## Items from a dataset
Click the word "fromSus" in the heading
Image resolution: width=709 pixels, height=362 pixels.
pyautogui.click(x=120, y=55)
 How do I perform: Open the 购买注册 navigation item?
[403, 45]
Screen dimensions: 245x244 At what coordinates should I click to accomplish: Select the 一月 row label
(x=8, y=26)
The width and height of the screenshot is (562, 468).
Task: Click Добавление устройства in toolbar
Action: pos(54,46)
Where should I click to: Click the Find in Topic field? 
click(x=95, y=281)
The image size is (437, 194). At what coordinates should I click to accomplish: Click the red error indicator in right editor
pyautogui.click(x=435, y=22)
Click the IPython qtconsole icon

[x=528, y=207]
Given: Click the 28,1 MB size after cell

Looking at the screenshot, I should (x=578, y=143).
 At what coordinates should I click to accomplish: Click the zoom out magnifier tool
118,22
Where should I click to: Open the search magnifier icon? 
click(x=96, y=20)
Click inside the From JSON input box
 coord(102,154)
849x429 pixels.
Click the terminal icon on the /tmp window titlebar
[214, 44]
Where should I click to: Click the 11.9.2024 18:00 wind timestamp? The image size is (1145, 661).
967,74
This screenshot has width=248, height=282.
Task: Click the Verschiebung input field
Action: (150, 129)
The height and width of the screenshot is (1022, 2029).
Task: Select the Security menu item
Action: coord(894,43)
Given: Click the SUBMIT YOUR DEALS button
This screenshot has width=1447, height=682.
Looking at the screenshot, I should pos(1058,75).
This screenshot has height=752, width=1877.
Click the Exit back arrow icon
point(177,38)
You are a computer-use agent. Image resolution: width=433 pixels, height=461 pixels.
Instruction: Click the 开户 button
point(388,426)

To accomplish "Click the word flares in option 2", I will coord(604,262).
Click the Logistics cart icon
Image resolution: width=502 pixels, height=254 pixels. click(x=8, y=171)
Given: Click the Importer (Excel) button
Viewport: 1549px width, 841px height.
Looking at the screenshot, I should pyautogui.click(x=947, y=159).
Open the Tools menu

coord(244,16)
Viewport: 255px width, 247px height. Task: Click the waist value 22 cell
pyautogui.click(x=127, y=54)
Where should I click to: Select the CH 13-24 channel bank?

## What this task involves
Only the line containing "This screenshot has height=752, width=1877." and the lines after it, up to and including the last line of the data, should appear in the answer, exactly as written.

## Answer space
This screenshot has height=752, width=1877.
Click the Exit back arrow icon
point(177,38)
You are a computer-use agent. Image resolution: width=433 pixels, height=461 pixels.
Instruction: Click the 开户 button
point(388,426)

To accomplish "Click the word flares in option 2", I will coord(604,262).
Click the Logistics cart icon
Image resolution: width=502 pixels, height=254 pixels. click(x=8, y=171)
Given: Click the Importer (Excel) button
Viewport: 1549px width, 841px height.
Looking at the screenshot, I should pyautogui.click(x=947, y=159).
Open the Tools menu

coord(244,16)
Viewport: 255px width, 247px height. Task: Click the waist value 22 cell
pyautogui.click(x=127, y=54)
Where should I click to: Select the CH 13-24 channel bank?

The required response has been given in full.